What the task asks: Rewrite everything from the line containing "This screenshot has width=1926, height=939." down to the line containing "[x=615, y=27]", swapping "chevron" for "arrow" and changing nothing else.

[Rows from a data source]
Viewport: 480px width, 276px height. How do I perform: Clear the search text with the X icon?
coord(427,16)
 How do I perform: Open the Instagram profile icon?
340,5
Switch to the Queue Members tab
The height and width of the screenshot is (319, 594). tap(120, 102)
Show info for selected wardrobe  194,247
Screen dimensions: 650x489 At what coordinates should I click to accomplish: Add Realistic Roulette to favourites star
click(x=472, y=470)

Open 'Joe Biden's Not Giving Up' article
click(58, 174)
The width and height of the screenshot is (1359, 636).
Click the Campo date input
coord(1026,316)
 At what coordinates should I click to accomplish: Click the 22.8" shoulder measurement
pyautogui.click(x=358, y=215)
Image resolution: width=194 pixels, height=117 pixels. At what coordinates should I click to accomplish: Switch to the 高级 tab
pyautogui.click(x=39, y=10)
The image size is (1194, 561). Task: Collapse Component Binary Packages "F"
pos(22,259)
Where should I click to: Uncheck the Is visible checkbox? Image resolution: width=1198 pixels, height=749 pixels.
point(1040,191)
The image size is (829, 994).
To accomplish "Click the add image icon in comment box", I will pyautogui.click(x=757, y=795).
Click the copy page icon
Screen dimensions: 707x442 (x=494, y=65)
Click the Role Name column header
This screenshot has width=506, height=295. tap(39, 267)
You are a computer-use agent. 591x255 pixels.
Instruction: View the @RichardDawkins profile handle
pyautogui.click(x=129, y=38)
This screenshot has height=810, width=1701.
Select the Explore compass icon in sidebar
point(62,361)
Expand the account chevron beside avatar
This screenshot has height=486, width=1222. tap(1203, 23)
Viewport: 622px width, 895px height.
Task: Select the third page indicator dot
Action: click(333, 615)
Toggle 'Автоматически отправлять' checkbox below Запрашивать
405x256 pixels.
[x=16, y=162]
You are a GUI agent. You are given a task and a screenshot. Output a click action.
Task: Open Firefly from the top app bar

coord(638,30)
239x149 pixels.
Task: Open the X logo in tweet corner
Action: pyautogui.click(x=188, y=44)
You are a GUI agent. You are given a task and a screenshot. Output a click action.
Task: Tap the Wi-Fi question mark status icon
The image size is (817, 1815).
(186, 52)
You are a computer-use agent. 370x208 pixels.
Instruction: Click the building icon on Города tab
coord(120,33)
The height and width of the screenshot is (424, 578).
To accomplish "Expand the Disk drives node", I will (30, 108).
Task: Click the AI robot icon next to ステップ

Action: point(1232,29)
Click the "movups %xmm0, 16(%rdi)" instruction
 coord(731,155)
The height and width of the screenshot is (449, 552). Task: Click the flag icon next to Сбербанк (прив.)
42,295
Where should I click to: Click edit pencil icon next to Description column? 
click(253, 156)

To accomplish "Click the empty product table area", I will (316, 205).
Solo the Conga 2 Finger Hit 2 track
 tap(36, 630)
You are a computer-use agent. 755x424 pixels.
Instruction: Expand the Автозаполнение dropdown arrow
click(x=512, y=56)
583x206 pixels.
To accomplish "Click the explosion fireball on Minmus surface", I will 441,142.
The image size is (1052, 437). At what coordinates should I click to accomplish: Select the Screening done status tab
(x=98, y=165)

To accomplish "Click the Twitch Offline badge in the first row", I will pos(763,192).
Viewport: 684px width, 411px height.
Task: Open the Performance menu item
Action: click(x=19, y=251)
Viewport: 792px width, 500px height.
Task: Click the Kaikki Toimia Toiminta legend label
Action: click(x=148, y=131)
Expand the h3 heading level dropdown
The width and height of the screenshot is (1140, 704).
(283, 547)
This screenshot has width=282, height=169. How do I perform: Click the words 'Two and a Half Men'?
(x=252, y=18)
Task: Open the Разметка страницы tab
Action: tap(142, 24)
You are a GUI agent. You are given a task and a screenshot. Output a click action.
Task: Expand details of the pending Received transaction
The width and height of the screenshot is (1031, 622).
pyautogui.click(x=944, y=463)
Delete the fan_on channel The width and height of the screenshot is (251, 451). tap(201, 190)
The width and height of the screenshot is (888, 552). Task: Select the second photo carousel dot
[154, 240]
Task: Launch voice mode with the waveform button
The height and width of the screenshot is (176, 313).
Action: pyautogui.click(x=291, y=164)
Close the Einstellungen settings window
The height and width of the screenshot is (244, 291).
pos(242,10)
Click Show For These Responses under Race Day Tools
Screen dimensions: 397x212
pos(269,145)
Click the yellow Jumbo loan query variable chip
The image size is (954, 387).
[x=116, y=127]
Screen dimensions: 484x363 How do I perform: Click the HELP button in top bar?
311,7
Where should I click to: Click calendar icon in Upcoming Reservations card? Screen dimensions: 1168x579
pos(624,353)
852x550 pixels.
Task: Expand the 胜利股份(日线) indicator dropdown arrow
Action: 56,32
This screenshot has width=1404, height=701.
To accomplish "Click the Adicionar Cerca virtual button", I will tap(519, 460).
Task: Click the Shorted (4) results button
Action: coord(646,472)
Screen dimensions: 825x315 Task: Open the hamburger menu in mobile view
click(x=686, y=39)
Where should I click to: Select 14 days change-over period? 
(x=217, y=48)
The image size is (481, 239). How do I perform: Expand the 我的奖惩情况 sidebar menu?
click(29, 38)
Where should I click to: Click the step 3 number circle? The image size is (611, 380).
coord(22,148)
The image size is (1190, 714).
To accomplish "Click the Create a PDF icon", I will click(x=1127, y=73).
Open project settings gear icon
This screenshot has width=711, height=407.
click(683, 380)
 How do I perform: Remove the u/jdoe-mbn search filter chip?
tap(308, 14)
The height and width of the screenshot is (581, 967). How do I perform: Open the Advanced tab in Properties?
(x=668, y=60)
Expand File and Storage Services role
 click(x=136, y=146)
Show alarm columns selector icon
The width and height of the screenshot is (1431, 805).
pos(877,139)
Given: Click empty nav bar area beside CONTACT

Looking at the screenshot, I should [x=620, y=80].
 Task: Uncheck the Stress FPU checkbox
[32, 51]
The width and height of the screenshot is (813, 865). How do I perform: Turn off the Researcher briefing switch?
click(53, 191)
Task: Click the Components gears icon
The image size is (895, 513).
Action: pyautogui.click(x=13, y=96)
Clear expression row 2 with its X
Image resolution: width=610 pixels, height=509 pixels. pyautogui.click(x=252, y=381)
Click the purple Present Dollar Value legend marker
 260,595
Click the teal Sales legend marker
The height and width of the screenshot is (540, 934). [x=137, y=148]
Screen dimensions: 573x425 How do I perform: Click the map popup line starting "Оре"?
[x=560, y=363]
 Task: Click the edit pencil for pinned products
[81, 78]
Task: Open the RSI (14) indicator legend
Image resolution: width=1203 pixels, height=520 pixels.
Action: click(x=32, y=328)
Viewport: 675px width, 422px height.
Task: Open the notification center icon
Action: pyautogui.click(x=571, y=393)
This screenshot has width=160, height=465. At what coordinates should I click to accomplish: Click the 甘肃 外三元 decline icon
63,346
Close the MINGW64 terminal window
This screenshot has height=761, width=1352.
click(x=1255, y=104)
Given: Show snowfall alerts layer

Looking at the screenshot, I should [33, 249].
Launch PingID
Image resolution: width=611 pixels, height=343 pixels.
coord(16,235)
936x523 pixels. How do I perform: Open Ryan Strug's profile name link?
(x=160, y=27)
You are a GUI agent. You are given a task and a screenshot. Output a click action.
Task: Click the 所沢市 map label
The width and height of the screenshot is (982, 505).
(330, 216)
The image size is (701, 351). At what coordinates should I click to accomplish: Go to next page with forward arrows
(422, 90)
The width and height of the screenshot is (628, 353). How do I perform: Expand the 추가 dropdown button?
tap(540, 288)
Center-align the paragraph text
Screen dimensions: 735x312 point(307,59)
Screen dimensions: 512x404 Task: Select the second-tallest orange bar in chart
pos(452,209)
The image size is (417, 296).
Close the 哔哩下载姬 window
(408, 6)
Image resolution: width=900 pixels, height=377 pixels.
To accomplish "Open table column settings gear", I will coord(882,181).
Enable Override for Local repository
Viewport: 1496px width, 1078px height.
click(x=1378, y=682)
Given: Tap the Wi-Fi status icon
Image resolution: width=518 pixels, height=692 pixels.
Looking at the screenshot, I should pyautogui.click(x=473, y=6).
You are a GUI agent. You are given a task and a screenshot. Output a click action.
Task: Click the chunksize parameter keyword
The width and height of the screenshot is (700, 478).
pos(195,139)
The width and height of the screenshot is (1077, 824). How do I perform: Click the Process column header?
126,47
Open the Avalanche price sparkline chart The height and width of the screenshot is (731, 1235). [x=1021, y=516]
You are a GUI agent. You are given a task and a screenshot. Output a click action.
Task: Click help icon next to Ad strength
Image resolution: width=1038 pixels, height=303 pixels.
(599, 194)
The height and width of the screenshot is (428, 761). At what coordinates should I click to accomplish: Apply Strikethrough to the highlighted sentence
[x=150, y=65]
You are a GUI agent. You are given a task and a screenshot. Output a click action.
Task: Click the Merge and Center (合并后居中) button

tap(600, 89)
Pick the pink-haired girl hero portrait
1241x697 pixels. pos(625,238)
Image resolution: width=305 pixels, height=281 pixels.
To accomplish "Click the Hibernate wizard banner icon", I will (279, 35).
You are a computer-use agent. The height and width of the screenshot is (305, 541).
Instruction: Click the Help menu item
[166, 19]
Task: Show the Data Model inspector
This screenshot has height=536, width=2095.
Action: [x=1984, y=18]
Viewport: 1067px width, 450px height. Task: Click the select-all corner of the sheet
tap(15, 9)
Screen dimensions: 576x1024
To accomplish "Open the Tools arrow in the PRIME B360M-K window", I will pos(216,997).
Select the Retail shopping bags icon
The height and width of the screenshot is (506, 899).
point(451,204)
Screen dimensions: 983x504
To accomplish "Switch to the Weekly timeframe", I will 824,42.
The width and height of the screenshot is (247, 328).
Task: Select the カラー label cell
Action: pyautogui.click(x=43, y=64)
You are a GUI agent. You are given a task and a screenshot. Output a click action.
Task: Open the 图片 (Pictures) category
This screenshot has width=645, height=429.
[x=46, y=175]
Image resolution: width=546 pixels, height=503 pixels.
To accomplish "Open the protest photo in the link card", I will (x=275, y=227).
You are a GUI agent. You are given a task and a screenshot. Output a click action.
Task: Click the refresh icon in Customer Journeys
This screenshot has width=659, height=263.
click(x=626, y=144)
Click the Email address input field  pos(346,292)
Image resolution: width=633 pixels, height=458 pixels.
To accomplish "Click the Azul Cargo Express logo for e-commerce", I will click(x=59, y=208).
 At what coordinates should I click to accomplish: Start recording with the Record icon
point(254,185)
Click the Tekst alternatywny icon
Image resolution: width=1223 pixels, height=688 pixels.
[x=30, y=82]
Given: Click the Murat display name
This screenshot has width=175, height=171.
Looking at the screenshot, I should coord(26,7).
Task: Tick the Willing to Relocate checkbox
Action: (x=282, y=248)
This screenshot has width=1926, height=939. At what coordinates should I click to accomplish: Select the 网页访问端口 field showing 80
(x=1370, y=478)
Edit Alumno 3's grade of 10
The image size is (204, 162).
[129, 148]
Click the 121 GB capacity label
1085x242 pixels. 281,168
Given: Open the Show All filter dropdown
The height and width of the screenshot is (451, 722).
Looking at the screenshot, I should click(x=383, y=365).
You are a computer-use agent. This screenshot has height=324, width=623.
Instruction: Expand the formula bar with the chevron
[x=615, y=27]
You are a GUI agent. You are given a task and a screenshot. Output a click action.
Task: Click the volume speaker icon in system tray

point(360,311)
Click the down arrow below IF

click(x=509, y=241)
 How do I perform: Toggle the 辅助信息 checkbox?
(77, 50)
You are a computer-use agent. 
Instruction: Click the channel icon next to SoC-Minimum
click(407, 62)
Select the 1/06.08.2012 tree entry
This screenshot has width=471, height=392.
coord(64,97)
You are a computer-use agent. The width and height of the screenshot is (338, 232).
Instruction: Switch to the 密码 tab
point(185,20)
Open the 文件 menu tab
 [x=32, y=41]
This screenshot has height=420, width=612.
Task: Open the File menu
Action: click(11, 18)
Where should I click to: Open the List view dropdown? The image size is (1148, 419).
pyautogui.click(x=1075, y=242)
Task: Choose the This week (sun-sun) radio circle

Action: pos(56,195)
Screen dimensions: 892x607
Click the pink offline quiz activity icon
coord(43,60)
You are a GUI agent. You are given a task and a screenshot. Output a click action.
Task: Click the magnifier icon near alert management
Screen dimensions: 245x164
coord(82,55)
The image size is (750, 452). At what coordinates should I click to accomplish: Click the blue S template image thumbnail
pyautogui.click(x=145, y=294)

Solution to the problem:
This screenshot has width=1926, height=939. At what coordinates should I click to accomplish: Select the 网页访问端口 field showing 80
(x=1370, y=478)
Edit Alumno 3's grade of 10
The image size is (204, 162).
[129, 148]
Click the 121 GB capacity label
1085x242 pixels. 281,168
Given: Open the Show All filter dropdown
The height and width of the screenshot is (451, 722).
Looking at the screenshot, I should click(x=383, y=365).
You are a computer-use agent. This screenshot has height=324, width=623.
Instruction: Expand the formula bar with the arrow
[x=615, y=27]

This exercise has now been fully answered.